___ THE INPUT
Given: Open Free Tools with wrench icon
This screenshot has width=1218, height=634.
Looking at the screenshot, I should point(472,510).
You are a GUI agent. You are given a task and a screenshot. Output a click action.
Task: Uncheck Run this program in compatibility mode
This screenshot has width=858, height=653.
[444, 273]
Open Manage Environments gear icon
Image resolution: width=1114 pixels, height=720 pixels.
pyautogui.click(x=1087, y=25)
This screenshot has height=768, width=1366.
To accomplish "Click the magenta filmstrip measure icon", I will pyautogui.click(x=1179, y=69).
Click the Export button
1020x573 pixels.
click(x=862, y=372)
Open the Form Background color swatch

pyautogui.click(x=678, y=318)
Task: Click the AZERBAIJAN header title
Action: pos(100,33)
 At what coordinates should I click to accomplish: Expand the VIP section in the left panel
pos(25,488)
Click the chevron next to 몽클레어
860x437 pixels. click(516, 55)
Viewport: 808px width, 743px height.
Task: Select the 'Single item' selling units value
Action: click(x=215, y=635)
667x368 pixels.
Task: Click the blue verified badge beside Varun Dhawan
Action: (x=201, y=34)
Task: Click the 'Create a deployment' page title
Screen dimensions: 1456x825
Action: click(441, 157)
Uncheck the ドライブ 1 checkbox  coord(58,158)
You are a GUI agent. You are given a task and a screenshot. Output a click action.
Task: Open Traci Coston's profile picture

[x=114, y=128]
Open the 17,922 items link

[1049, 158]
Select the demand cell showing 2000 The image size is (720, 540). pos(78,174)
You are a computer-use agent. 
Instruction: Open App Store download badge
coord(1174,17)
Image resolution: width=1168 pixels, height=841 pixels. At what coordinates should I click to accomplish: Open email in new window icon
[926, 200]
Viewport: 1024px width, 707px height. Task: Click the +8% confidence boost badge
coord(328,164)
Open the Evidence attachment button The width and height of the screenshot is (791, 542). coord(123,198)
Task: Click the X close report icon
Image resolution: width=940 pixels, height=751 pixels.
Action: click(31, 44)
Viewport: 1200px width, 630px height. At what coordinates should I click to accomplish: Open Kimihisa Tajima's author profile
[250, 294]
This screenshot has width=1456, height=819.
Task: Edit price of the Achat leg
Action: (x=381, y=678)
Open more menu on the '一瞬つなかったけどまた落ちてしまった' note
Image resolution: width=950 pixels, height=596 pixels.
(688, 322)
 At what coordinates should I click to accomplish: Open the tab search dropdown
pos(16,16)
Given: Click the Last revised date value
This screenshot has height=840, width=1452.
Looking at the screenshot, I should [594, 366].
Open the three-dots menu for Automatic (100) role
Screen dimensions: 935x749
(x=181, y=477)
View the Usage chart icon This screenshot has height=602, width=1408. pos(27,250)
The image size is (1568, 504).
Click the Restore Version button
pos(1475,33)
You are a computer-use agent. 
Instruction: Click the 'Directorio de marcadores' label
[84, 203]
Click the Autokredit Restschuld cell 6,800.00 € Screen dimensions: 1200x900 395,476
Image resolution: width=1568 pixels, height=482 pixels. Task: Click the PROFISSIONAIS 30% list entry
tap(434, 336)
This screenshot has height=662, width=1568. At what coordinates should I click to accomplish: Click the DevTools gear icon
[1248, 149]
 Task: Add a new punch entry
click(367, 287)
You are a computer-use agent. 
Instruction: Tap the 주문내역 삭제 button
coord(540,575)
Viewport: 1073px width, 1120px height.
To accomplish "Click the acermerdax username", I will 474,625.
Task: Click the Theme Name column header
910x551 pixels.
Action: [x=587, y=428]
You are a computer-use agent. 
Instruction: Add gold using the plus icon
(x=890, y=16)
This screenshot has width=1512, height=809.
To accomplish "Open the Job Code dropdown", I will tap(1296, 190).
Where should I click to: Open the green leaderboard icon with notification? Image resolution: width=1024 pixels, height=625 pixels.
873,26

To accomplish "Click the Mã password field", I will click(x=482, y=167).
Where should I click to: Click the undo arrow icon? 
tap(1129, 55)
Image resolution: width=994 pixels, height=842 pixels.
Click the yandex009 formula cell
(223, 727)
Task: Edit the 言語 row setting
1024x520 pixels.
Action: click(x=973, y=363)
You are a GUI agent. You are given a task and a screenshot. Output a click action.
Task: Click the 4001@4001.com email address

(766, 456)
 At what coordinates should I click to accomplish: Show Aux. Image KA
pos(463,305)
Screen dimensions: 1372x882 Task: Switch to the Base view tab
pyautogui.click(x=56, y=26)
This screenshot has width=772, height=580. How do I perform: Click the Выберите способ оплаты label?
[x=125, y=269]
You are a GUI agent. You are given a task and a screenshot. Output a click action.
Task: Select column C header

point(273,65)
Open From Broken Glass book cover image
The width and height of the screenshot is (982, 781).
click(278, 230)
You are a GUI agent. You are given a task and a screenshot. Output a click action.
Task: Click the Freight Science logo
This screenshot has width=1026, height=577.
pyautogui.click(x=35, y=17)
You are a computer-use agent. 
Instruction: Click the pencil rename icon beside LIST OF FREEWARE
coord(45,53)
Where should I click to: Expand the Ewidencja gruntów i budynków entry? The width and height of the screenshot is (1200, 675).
______
TASK – All records shown above must be set down again verbatim.

WRITTEN RESPONSE –
Given: Open Free Tools with wrench icon
This screenshot has width=1218, height=634.
Looking at the screenshot, I should point(472,510).
You are a GUI agent. You are given a task and a screenshot. Output a click action.
Task: Uncheck Run this program in compatibility mode
This screenshot has width=858, height=653.
[444, 273]
Open Manage Environments gear icon
Image resolution: width=1114 pixels, height=720 pixels.
pyautogui.click(x=1087, y=25)
This screenshot has height=768, width=1366.
To accomplish "Click the magenta filmstrip measure icon", I will pyautogui.click(x=1179, y=69).
Click the Export button
1020x573 pixels.
click(x=862, y=372)
Open the Form Background color swatch

pyautogui.click(x=678, y=318)
Task: Click the AZERBAIJAN header title
Action: pos(100,33)
 At what coordinates should I click to accomplish: Expand the VIP section in the left panel
pos(25,488)
Click the chevron next to 몽클레어
860x437 pixels. click(516, 55)
Viewport: 808px width, 743px height.
Task: Select the 'Single item' selling units value
Action: click(x=215, y=635)
667x368 pixels.
Task: Click the blue verified badge beside Varun Dhawan
Action: (x=201, y=34)
Task: Click the 'Create a deployment' page title
Screen dimensions: 1456x825
Action: click(441, 157)
Uncheck the ドライブ 1 checkbox  coord(58,158)
You are a GUI agent. You are given a task and a screenshot. Output a click action.
Task: Open Traci Coston's profile picture

[x=114, y=128]
Open the 17,922 items link

[1049, 158]
Select the demand cell showing 2000 The image size is (720, 540). pos(78,174)
You are a computer-use agent. 
Instruction: Open App Store download badge
coord(1174,17)
Image resolution: width=1168 pixels, height=841 pixels. At what coordinates should I click to accomplish: Open email in new window icon
[926, 200]
Viewport: 1024px width, 707px height. Task: Click the +8% confidence boost badge
coord(328,164)
Open the Evidence attachment button The width and height of the screenshot is (791, 542). coord(123,198)
Task: Click the X close report icon
Image resolution: width=940 pixels, height=751 pixels.
Action: click(31, 44)
Viewport: 1200px width, 630px height. At what coordinates should I click to accomplish: Open Kimihisa Tajima's author profile
[250, 294]
This screenshot has width=1456, height=819.
Task: Edit price of the Achat leg
Action: (x=381, y=678)
Open more menu on the '一瞬つなかったけどまた落ちてしまった' note
Image resolution: width=950 pixels, height=596 pixels.
(688, 322)
 At what coordinates should I click to accomplish: Open the tab search dropdown
pos(16,16)
Given: Click the Last revised date value
This screenshot has height=840, width=1452.
Looking at the screenshot, I should [594, 366].
Open the three-dots menu for Automatic (100) role
Screen dimensions: 935x749
(x=181, y=477)
View the Usage chart icon This screenshot has height=602, width=1408. pos(27,250)
The image size is (1568, 504).
Click the Restore Version button
pos(1475,33)
You are a computer-use agent. 
Instruction: Click the 'Directorio de marcadores' label
[84, 203]
Click the Autokredit Restschuld cell 6,800.00 € Screen dimensions: 1200x900 395,476
Image resolution: width=1568 pixels, height=482 pixels. Task: Click the PROFISSIONAIS 30% list entry
tap(434, 336)
This screenshot has height=662, width=1568. At what coordinates should I click to accomplish: Click the DevTools gear icon
[1248, 149]
 Task: Add a new punch entry
click(367, 287)
You are a computer-use agent. 
Instruction: Tap the 주문내역 삭제 button
coord(540,575)
Viewport: 1073px width, 1120px height.
To accomplish "Click the acermerdax username", I will 474,625.
Task: Click the Theme Name column header
910x551 pixels.
Action: [x=587, y=428]
You are a computer-use agent. 
Instruction: Add gold using the plus icon
(x=890, y=16)
This screenshot has width=1512, height=809.
To accomplish "Open the Job Code dropdown", I will tap(1296, 190).
Where should I click to: Open the green leaderboard icon with notification? Image resolution: width=1024 pixels, height=625 pixels.
873,26

To accomplish "Click the Mã password field", I will click(x=482, y=167).
Where should I click to: Click the undo arrow icon? 
tap(1129, 55)
Image resolution: width=994 pixels, height=842 pixels.
Click the yandex009 formula cell
(223, 727)
Task: Edit the 言語 row setting
1024x520 pixels.
Action: click(x=973, y=363)
You are a GUI agent. You are given a task and a screenshot. Output a click action.
Task: Click the 4001@4001.com email address

(766, 456)
 At what coordinates should I click to accomplish: Show Aux. Image KA
pos(463,305)
Screen dimensions: 1372x882 Task: Switch to the Base view tab
pyautogui.click(x=56, y=26)
This screenshot has width=772, height=580. How do I perform: Click the Выберите способ оплаты label?
[x=125, y=269]
You are a GUI agent. You are given a task and a screenshot. Output a click action.
Task: Select column C header

point(273,65)
Open From Broken Glass book cover image
The width and height of the screenshot is (982, 781).
click(278, 230)
You are a GUI agent. You are given a task and a screenshot. Output a click action.
Task: Click the Freight Science logo
This screenshot has width=1026, height=577.
pyautogui.click(x=35, y=17)
You are a computer-use agent. 
Instruction: Click the pencil rename icon beside LIST OF FREEWARE
coord(45,53)
Where should I click to: Expand the Ewidencja gruntów i budynków entry? The width and height of the screenshot is (1200, 675).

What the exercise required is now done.